ALKOLLÜ OLDUĞUNU SÖYLEDİ
Kendisine yöneltilen suçlama hakkında savunma yapan Çalışkan, olay günü Kaya ile akşam yemeği için randevulaştığını ve onun evinde gittiğini söyledi. Alkol alıp film izlediklerini dile getiren Çalışkan, ilerleyen saatlerde, daha önce aralarında kıskançlık nedeniyle yaşanan tartışmanın tekrar başladığını söyledi. Mutfaktan salona dönen Kaya’nın kendisine küfür ederek bardak fırlattığını, kendisinin de kötü bir olay yaşanmasın diye koltuğun üzerindeki silahını, çantasını ve montunu alıp çıkmak için hareket ettiğini anlatan Çalışkan, o sırada Kaya’nın iki kolunu tuttuğunu ve silahın ateş aldığını aktardı. Olaya dair detayları hatırlamadığını ifade eden Çalışkan, olaydan sonra silahı başına dayadığını ama kendisine ateş edip etmediğini, kimseyi arayıp aramadığını hatırlamadığını dile getirdi.
HATIRLAMADIĞINI SÖYLEDİ
Savunma sonrası çapraz sorgusu yapılan sanık Çalışkan’ın olay sırasında 2 kere silahın patladığı beyanını hatırlatan Avukat Zülal Erdoğan olay yeri inceleme raporlarında olay yerinde 4 boş kovanın bulunduğunu hatırlattı. Çalışkan, diğer 2 boş kovanı hatırlamadığını söyledi. Çalışkan’ın olayın salonda gerçekleştiği ve tartışma ile birlikte evden çıkmak için hareket ettiği yönündeki beyanlarına karşı Avukat Zülal Erdoğan, olay yerine giden polislerin kendisinin çıplak bulduğu, boxer dışında üzerinde bir şey bulunmadığına yönelik tutanakları hatırlatarak, “Çıplak mı dışarı çıkacaktı” diye sordu. Çalışkan, bunu da hatırlamadığını belirtti. Cumhuriyet Savcısı, İddia makamı kuvvetli suç şüphesinin varlığını gösteren somut delillerin ve şüphelinin kaçma şüphesinin bulunduğundan tutukluluk halinin devamını talep etti.

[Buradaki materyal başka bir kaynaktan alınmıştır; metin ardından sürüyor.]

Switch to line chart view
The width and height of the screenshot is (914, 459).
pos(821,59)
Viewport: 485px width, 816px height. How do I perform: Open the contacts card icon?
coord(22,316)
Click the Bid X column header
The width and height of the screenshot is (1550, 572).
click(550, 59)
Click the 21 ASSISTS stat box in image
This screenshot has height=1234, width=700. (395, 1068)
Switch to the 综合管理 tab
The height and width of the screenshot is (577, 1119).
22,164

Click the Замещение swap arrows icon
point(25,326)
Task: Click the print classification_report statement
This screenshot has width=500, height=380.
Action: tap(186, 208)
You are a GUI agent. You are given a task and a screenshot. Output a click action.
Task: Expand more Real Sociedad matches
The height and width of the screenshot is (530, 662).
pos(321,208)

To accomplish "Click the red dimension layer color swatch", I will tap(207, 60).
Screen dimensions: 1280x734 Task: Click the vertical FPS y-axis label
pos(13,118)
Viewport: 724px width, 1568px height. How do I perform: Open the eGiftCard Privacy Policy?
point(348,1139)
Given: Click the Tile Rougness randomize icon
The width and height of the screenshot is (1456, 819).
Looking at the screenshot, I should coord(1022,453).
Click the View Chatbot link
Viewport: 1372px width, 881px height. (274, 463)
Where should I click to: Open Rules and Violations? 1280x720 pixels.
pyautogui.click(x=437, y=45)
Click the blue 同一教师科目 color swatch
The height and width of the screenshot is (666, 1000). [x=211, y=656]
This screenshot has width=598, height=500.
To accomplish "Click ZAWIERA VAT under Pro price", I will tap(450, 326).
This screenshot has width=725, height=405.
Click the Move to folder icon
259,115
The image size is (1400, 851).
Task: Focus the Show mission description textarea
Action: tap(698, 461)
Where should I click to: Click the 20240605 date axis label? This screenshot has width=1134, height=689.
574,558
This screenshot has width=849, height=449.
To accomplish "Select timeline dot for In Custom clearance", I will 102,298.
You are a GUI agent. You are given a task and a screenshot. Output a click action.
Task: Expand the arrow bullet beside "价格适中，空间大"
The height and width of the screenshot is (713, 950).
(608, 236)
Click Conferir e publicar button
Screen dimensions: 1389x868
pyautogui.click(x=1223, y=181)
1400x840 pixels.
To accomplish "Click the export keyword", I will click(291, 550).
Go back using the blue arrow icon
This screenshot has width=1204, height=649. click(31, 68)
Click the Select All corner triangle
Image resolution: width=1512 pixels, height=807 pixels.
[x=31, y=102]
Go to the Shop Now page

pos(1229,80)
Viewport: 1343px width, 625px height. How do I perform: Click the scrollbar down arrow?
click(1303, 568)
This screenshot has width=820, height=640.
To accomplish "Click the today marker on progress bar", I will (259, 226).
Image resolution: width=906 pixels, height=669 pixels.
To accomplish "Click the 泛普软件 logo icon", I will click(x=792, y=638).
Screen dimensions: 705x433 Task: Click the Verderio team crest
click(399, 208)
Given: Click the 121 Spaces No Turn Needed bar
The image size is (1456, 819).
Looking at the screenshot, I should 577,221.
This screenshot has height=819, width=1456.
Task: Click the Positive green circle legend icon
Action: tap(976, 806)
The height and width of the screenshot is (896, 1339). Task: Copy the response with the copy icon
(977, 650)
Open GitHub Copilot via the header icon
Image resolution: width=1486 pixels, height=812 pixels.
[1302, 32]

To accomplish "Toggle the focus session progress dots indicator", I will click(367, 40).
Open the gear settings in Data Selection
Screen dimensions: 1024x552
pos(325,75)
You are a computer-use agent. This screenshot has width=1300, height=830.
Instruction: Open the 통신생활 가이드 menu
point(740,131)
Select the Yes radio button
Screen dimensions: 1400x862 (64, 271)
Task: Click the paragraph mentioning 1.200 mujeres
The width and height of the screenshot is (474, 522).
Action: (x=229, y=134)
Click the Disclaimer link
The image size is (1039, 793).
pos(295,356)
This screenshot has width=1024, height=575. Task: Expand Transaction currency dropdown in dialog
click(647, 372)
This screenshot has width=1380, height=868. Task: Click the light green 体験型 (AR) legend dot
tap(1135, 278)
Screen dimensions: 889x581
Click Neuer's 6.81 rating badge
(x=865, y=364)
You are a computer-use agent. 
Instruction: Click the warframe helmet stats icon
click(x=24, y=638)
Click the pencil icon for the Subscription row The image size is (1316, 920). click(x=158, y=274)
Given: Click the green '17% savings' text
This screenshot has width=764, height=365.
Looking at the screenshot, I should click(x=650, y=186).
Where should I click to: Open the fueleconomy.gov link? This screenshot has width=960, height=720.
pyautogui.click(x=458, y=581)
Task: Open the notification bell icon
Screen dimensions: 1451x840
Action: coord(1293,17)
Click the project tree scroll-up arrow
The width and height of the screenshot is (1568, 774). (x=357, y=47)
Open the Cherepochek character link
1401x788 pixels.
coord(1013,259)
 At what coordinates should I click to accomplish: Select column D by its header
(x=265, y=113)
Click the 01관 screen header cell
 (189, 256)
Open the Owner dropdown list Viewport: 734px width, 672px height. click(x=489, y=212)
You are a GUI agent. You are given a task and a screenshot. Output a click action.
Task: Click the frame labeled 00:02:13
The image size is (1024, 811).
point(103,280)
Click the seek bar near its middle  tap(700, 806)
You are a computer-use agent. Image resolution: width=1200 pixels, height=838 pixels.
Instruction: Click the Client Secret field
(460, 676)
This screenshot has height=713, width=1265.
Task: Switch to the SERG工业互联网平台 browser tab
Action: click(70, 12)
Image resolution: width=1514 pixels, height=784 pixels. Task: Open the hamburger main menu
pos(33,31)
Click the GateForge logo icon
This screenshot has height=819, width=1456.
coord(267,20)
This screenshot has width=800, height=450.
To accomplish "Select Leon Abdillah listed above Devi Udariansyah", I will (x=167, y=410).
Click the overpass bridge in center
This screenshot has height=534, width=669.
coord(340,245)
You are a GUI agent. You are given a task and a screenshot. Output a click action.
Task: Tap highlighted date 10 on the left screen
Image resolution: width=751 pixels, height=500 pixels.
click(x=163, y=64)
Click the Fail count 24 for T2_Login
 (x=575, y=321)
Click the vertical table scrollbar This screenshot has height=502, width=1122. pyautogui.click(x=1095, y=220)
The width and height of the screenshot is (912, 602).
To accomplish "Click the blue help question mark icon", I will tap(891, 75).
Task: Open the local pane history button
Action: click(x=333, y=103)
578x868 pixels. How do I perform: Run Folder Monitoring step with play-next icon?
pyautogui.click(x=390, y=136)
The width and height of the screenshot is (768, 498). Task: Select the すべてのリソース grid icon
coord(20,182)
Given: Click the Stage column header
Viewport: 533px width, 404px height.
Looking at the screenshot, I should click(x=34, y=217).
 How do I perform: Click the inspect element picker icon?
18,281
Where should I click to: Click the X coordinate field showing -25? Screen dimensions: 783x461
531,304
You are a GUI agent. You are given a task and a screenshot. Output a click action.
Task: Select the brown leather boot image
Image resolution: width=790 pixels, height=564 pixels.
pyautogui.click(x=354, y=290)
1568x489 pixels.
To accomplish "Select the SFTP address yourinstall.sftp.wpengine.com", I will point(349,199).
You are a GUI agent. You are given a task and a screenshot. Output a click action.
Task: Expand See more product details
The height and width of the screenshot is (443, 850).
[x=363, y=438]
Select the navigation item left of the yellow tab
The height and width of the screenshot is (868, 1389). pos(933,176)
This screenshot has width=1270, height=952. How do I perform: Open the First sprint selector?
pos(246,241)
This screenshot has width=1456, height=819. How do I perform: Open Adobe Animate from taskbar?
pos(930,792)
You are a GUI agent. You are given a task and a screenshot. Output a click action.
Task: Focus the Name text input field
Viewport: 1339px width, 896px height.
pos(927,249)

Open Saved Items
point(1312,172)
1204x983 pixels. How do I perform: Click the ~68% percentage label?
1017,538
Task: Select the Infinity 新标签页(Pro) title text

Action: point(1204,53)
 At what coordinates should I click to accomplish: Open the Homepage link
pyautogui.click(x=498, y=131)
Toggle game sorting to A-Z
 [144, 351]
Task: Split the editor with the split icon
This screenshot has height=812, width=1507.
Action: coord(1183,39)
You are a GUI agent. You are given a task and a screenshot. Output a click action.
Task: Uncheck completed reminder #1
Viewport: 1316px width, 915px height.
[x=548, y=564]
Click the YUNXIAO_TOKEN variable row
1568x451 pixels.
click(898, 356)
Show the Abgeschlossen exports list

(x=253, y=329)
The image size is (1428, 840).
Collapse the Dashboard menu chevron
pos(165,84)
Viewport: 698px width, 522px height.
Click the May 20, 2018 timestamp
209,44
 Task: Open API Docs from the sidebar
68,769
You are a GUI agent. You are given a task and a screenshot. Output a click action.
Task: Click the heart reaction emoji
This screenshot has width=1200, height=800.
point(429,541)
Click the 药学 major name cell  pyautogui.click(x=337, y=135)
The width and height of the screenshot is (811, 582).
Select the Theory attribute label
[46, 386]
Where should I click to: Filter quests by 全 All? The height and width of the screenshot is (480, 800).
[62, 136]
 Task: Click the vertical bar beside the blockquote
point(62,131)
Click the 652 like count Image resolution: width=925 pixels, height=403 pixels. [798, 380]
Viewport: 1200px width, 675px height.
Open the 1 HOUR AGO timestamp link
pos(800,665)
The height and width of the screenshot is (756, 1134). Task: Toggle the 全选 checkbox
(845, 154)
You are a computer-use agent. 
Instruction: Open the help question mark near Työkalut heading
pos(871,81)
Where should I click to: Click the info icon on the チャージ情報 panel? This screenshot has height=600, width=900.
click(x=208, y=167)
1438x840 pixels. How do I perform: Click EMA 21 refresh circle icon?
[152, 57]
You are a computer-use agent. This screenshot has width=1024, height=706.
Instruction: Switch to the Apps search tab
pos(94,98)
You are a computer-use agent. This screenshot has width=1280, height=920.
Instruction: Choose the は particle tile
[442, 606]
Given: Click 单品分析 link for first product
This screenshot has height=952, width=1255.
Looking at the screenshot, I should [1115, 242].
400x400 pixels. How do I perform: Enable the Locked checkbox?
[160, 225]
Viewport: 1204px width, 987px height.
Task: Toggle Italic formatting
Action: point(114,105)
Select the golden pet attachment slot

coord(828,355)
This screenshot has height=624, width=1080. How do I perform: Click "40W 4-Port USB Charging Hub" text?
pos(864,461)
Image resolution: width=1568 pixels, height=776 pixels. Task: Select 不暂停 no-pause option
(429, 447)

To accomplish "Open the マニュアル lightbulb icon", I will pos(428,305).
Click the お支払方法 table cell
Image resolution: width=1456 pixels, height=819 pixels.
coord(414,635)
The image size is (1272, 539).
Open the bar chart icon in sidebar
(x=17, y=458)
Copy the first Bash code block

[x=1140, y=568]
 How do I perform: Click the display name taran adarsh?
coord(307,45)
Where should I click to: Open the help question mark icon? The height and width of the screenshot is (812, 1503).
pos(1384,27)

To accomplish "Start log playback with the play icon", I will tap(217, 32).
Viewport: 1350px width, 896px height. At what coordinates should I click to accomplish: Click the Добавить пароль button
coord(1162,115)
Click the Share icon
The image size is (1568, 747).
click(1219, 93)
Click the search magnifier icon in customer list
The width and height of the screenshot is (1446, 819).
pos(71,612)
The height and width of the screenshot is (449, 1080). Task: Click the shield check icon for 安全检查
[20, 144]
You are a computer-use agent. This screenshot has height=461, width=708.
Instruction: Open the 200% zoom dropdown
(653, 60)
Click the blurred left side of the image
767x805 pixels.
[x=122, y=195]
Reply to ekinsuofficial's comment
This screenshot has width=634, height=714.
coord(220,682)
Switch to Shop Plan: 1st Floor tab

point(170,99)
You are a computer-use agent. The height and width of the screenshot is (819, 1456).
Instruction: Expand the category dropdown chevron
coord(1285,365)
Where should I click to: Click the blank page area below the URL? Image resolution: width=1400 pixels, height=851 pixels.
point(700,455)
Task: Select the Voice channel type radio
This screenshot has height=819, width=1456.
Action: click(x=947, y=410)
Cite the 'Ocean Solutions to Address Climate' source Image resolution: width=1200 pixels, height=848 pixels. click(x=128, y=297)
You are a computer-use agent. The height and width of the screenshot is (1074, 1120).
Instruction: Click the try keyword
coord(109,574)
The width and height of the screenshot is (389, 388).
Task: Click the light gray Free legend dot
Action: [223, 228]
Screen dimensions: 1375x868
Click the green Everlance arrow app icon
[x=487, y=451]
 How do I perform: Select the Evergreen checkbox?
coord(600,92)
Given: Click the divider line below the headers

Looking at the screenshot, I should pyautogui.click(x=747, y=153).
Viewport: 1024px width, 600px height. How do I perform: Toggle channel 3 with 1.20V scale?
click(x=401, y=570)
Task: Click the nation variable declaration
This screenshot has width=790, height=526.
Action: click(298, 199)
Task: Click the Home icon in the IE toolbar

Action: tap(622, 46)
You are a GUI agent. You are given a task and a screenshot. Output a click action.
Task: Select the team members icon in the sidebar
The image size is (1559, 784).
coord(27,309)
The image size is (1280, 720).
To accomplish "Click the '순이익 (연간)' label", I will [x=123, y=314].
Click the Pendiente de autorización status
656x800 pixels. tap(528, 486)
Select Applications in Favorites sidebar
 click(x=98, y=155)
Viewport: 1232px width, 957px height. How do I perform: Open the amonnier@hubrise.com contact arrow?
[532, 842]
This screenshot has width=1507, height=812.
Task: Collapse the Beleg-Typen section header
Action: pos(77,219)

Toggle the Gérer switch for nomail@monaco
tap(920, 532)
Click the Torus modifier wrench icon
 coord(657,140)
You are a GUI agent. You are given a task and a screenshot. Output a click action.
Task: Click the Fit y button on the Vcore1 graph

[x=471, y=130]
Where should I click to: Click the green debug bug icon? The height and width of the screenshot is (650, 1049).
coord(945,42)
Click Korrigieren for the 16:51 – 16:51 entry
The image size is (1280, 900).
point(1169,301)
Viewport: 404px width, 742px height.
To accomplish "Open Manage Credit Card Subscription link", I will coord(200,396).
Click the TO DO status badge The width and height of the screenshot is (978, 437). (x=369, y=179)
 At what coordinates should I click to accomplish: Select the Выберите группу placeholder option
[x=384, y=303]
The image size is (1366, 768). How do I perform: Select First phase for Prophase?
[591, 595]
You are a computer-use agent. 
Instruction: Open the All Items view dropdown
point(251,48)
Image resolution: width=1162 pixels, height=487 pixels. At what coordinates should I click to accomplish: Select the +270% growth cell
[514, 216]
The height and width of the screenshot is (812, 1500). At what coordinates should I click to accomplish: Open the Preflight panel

‘KAYA’NIN VÜCUDUNDA ŞİDDET EMARELERİ VAR’
Sanık beyanları karşı söz alan Avukat Zülal Erdoğan, sanığın beyanlarının kendisini aklamaya dönük olduğunu söyledi. Erdoğan, olayın meydana gelmesinin ardından sanığın ne 112 acil servisi ne de 155 polise ihbarda bulunmadığını anımsattı. Erdoğan, “Sanık götürüldüğü hastanede, arkadaşlarına ve polislere Dilek’i katlettiğini söylüyor. Ayrıca Dilek Kaya’nın vücudunda bir mermi izi varken olaydan öncesinde ve sonrasında vücutta şiddet emareleri var. Sanık maktulün kıskanç olduğunu söylüyor fakat sanığın whatssap görüşmelerine bakıldığında sürekli, ‘Neredesin, kiminlesin, beni görüntülü ara’ dediği görülüyor.” diye konuştu.
Sanığın sürekli sarhoş olduğunu işaret eden Erdoğan, bu beyanların Türk Ceza Kanunu’nun (TCK) 34’üncü maddesinin kapsamında alkol ve uyuşturucu madde nedeniyle yaşanan bilinç kaybına dair cezadan kurtulmaya dönük beyanlar olduğunu kaydetti.
SANIK AVUKATI CEZASIZLIK İÇİN İNCELEME TALEP ETTİ
Çalışkan’ın avukatı Recep Akdağ, müvekkilinin alkollü olduğunu söyleyerek, TCK’nın “Geçici bir nedenle ya da irade dışı alınan alkol veya uyuşturucu madde etkisiyle, işlediği fiilin hukuki anlam ve sonuçlarını algılayamayan veya bu fiille ilgili olarak davranışlarını yönlendirme yeteneği önemli derecede azalmış olan kişiye ceza verilmez.” hükmün düzenleyen 34/1 maddesinin müvekkiline uygulanmasını için inceleme talep etti. Akdağ, ilerleyen duruşmalarda suç vasfının değişeceğinden sanığın gerekli adli tedbirlerle tahliye edilmesi talebinde bulundu.
TCK 34’ÜNCÜ MADDE TALEBİNE RET
Mahkeme, sanık avukatının müvekkilinin TCK 34’üncü madde uyarınca inceleme yapılması talebinin reddine karar verdi. Mahkeme, adli tedbir kontrolünün yetersiz kalacağı gerekçesiyle Çalışkan’ın tutukluluğunun devamına karar verdi. Mahkeme davaya katılım talebinde bulunan Diyarbakır Barosu Kadın Hakları Merkezi, Kadın Cinayetlerini Durduracağız Platformu’nun talepleri ret, Aile Çalışma ve Sosyal Hizmetler Bakanlığının avukatlarının talebini ise kabul ederek, duruşmayı 16 Haziran’a erteledi.